• _TASK BRIEF_: Restate the entries below exactly, and keep all images out of the answer.

• _DATA EXTRACT_:
——————
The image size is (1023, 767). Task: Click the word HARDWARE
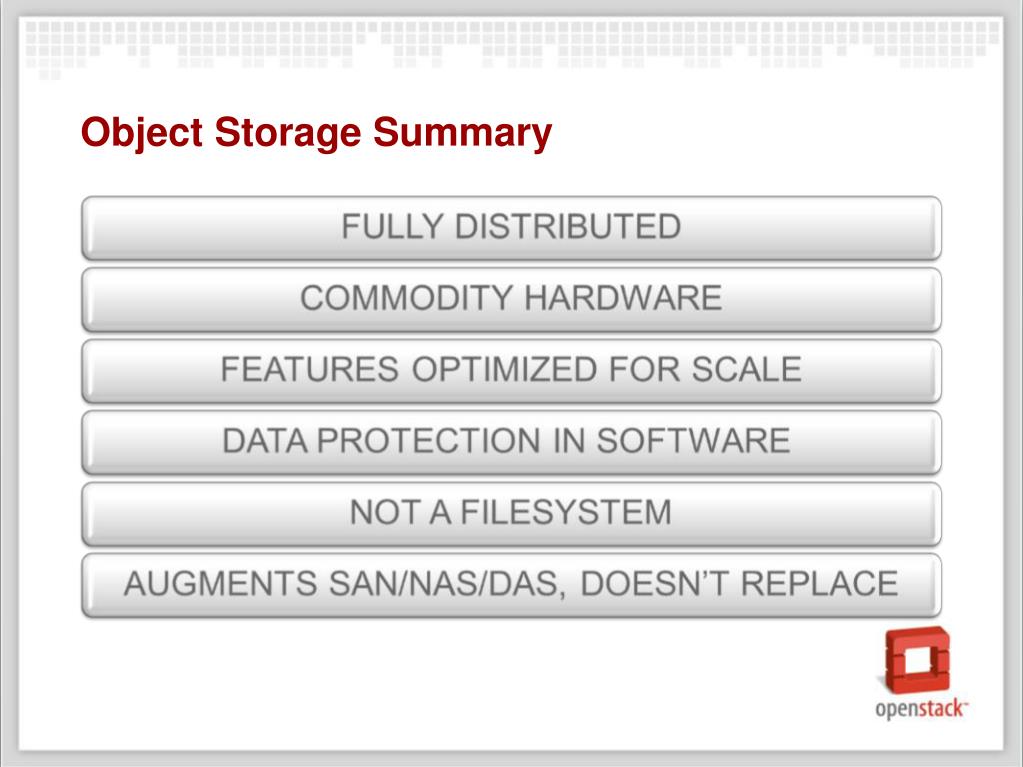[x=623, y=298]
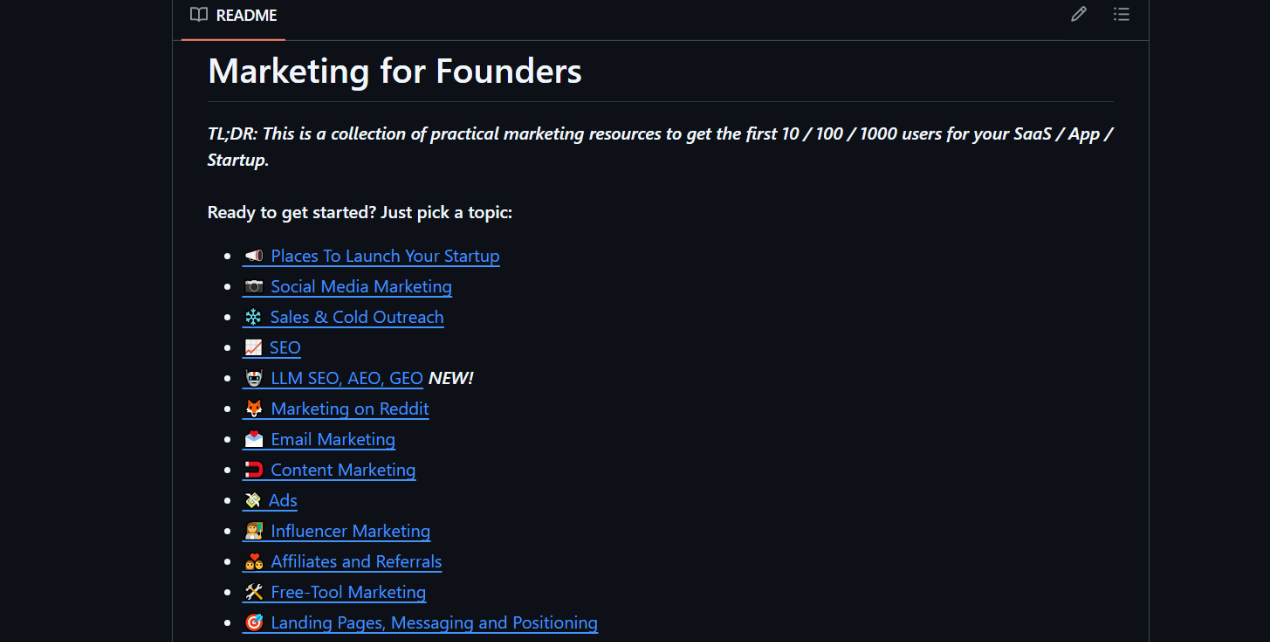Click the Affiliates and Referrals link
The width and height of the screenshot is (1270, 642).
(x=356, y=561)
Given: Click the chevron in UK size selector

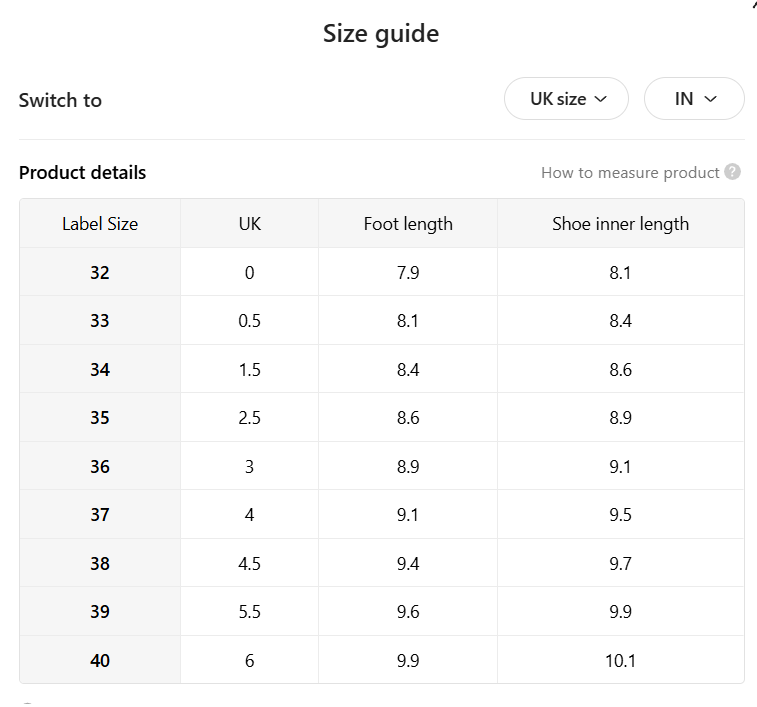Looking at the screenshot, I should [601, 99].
——————
• _ANSWER BOX_:
The image size is (1023, 767). Task: Click the word HARDWARE
[x=623, y=298]
Click the Affiliates and Referrals link
The width and height of the screenshot is (1270, 642).
(x=356, y=561)
Given: Click the chevron in UK size selector

Looking at the screenshot, I should [601, 99].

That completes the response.